Unfallfolgen bei Radfahrern: Rad und Rübe

Fast alle Studien zur Frage „Helm – ja oder nein?“ sind mangelhaft. Sicher ist: Viele lebensgefährliche Verletzungen bei Unfällen betreffen den Kopf.

Bei lebensgefährlichen Fahrradunfällen liegen Kopfverletzungen mit 70 Prozent an der Spitze. Bild: dpa

BERLIN taz | Seit dem Urteil des Bundesgerichtshofs steht fest, dass der Verzicht auf einen Fahrradhelm keine Nachteile bei Schadenersatz und Schmerzensgeld für Unfallopfer bedeutet. Auch eine gesetzliche Pflicht zum Tragen von Helmen ist in absehbarer Zeit nicht zu erwarten. Die Entscheidung dafür oder dagegen liegt damit weiterhin bei jedem einzelnen Radfahrer selbst.

- Zu lösende Aufgaben:
1. Fassen Sie den Textauszug über Fahrradhelme in zwei Sätzen zusammen.
2. Welches Gericht hat laut dem Textauszug über Fahrradhelme geurteilt, dass der Verzicht auf einen Helm Unfallopfern keine Nachteile bei Schadenersatz und Schmerzensgeld bringt?
3. Führen Sie den Textauszug über Fahrradhelme nach seinem letzten Satz weiter.

- Verfügbare Daten:

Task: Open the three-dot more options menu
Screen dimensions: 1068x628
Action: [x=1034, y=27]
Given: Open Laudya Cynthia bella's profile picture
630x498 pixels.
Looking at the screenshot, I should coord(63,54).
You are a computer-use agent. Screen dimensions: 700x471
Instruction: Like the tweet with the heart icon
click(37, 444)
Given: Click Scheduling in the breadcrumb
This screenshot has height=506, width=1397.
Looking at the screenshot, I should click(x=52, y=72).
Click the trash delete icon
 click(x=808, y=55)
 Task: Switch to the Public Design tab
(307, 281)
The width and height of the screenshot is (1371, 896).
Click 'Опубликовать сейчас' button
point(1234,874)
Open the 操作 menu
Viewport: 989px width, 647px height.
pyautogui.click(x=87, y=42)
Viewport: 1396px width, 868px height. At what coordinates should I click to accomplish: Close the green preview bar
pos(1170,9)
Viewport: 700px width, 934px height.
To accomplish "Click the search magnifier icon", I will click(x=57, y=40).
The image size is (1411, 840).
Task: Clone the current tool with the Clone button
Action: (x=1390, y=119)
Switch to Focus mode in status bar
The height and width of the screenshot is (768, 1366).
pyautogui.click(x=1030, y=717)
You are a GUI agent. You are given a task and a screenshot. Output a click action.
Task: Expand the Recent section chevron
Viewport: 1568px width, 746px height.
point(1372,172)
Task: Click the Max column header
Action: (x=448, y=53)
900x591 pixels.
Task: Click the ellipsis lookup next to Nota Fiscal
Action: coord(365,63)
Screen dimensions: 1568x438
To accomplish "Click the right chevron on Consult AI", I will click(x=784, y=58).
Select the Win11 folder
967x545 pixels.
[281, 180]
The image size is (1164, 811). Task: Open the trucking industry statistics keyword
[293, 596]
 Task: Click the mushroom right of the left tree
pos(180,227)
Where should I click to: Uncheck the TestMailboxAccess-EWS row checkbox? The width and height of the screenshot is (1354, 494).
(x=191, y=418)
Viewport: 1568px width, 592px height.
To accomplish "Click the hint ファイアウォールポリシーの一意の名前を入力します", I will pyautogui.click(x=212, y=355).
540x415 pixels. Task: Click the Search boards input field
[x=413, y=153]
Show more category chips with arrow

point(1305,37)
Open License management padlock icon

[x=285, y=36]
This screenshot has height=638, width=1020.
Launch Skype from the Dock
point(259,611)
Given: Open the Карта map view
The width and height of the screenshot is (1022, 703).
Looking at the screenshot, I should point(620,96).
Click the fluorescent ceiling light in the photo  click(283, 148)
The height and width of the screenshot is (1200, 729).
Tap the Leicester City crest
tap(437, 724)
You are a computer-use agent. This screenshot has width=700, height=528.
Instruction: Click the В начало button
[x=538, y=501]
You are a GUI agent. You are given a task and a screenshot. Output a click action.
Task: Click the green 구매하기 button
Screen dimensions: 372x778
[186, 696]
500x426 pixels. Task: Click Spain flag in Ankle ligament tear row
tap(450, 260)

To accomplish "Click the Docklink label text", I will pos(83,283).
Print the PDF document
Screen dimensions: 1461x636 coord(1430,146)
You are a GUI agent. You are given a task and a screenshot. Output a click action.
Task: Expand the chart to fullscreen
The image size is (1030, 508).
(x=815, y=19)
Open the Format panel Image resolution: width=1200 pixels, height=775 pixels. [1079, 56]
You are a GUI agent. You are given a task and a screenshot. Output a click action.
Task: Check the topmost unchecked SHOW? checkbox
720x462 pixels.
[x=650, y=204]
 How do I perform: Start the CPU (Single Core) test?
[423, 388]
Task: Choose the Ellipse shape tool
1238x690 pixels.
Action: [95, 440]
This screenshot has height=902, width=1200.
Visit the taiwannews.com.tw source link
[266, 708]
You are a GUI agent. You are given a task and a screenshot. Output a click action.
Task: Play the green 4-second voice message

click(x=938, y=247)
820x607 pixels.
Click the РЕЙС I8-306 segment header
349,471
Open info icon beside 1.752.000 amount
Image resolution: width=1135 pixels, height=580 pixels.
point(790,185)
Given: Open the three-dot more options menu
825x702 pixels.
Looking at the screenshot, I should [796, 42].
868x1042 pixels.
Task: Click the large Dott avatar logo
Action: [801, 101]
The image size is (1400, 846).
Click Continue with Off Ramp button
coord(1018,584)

- Lösungen der Aufgaben:
1. Fast alle Studien zur Frage, ob Radfahrer einen Helm tragen sollten, sind mangelhaft, doch bei lebensgefährlichen Fahrradunfällen liegen Kopfverletzungen mit 70 Prozent an der Spitze. Seit einem Urteil des Bundesgerichtshofs bedeutet der Verzicht auf einen Helm keine Nachteile bei Schadenersatz und Schmerzensgeld, und weil auch keine Helmpflicht absehbar ist, entscheidet jeder Radfahrer selbst.

2. Der Bundesgerichtshof.

3.
Wer dabei auf klare Empfehlungen aus der Wissenschaft setzt, wird jedoch enttäuscht. Sowohl Gegner als auch Befürworter von Helmen finden Ergebnisse, die ihre Sichtweise stützen; teilweise berufen sie sich sogar auf die gleichen Studien.

Oft zitiert wird eine umfangreiche Untersuchung aus Kanada, wo zehn Jahre lang die Kopfverletzungen von verunglückten Radfahrern ausgewertet wurden. Die Wissenschaftler um Jessica Dennis fanden heraus, dass die Zahl der Verletzten in jenen Provinzen, die in dieser Zeit eine Helmpflicht einführten, stärker zurückging als in den Provinzen ohne Helmpflicht.

Eine statistische Signifikanz der Helmpflicht allein ließ sich aber nicht nachweisen, weil gleichzitig auch viele andere Maßnahmen zur Steigerung der Sicherheit von Radfahrern durchgeführt wurden. Zudem unterschied die Studie nicht, ob die verunglückten Radfahrer tatsächlich einen Helm trugen, weil dies in den Krankenhäusern gar nicht erfasst wurde.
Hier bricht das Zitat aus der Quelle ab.